ドリーム小説










魔法87

















※今回全部日本語会話です。




「 ちゃん 」


呼ばれたのは自分の名前。

呼んだのは、遠い記憶の声。


夕食が終わって、皆がそれぞれの時間を過ごし出すとき。

私も部屋に戻っていろんなことを整理しようと、そう思っていたのに。

呼ばれたならば立ち止まらないわけにはいかなくて。

ゆっくりと、声の主を見る。

私と同じ、黒い髪に黒い瞳。

最後に見たときに比べて、身長は高く、顔も大人びた。

それでも、あのころと同じ鮮やかな笑みを浮かべて、彼、睦月昴君はそこにいた。



ちゃん、改めて久しぶり。」

ホグワーツの城の外。

この時間はもう肌寒い。

二人並んでゆっくりと足を進める。

「そうだね、久しぶり、睦月君」

あのころと同じ呼び方で、あのときとは変わった目線で。

緩やかに呼ばれる名前。

確かにこの人が私を呼ぶときに使っていた名称。

交わす言語は日本語。

私が私を偽らずにすむ、ことば。

「どうしてここに?」

どうやって切り出そうか。

ぼんやりと考えていれば、睦月君が先に話をふってきて。

ぴたり、足を止めて彼を見上げる。

「四年前、気がついたらここにいたの。
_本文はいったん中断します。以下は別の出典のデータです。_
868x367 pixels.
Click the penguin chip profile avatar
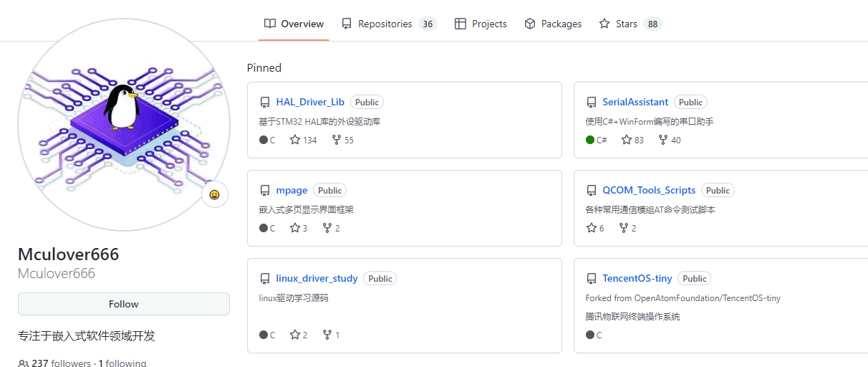(x=124, y=125)
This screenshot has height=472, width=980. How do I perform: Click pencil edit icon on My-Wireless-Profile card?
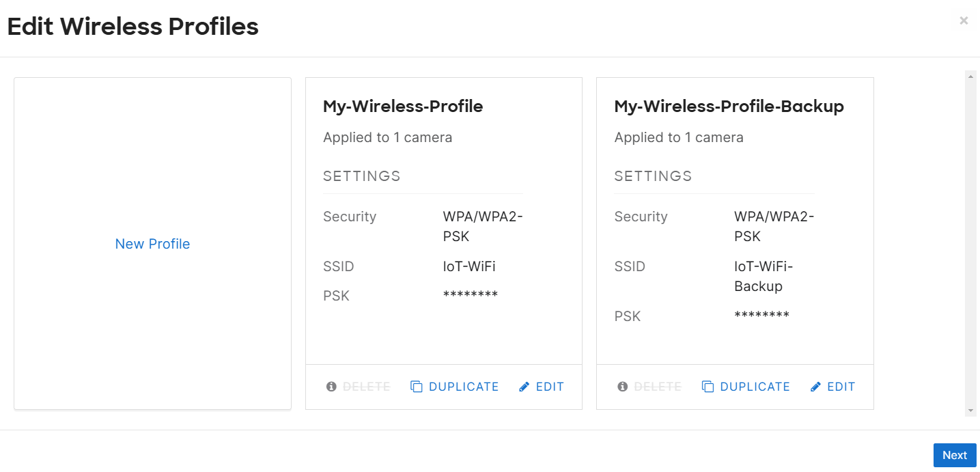(x=524, y=387)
」

嘘も偽りもなく、言葉少なに真実を述べる。

そうすれば見下ろす彼も足を止めて。

「俺も、それくらいかな。でも__」

目をすがめて、彼は続ける。

「俺の場合は、何かに呼ばれて。」

どくり

小さく心臓が音を立てた。

心の奥埋もれきっていた記憶がよみがえる。


私を求める黒い闇を

私を捕まえようとしたあの手を。



そして、よみがえる言葉



_あなたは犠牲の上に立っているのだと。_



それが真実だという保証もないのに、心臓が激しく音を立てだして。

「睦月君、」

私の言葉を遮るように、彼は笑う。

「聞いてよ、ちゃん。」

にやり、と。

「つまり、俺ってば、この世界に選ばれちゃったんだよ。」

「俺ってば、すごくない?なんとなく、そんな気がしてたんだよね。」

「あそこは俺の生きる場所じゃない、っていうのかね?」

怒号の勢い。

口を挟むまもなく、彼は続ける。

二三歩、進んでくるり、と後ろを向いて。

「この世界にきて気づいたんだ。」


沈みゆく太陽が、彼を縁取る。


「やっぱり俺は選ばれた人間なんだ、ってね。」


逆光で顔が見えないのに、なぜか彼が泣きそうに見えて。


思わず、手を伸ばした。


背伸びして、首に手を回して。


せいいっぱい、力強く彼を引き寄せて。


ちゃん、」


先ほどとは違う、弱々しい声。

絞り出すような音。

彼の腕が腰に回って、私の体を抱きしめる。

かすかに浮いた足が宙を舞って。

その力強さが彼の今を、表すように。


「なんで、もっと早く現れてくれなかったのさ___」


ささやかれた言葉の意味を、今、聞けるほど私は強くなかった。